What you will do — Working from the top of the records below, reproduce each line exactly, ending once you have written the line containing "Subscribe (605, 1123)".

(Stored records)
»»

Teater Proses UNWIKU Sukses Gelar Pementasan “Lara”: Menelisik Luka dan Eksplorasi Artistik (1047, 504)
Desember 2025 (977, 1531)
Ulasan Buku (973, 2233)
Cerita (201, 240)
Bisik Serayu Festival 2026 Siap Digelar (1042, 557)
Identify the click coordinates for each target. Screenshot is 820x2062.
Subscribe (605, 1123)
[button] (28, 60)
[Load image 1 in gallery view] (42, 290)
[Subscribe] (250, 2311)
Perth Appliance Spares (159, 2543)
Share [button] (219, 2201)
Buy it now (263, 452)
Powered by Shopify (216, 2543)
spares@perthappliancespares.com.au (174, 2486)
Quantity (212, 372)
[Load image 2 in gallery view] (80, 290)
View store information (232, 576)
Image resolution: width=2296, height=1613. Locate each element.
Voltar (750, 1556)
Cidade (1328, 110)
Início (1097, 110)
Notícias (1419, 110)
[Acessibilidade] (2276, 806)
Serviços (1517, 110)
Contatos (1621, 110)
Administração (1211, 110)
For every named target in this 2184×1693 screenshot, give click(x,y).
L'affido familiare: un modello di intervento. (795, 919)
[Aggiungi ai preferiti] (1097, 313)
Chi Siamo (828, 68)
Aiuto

««

Written answer —
Teater Proses UNWIKU Sukses Gelar Pementasan “Lara”: Menelisik Luka dan Eksplorasi Artistik (1047, 504)
Desember 2025 (977, 1531)
Ulasan Buku (973, 2233)
Cerita (201, 240)
Bisik Serayu Festival 2026 Siap Digelar (1042, 557)
Identify the click coordinates for each target. Screenshot is 820x2062.
Subscribe (605, 1123)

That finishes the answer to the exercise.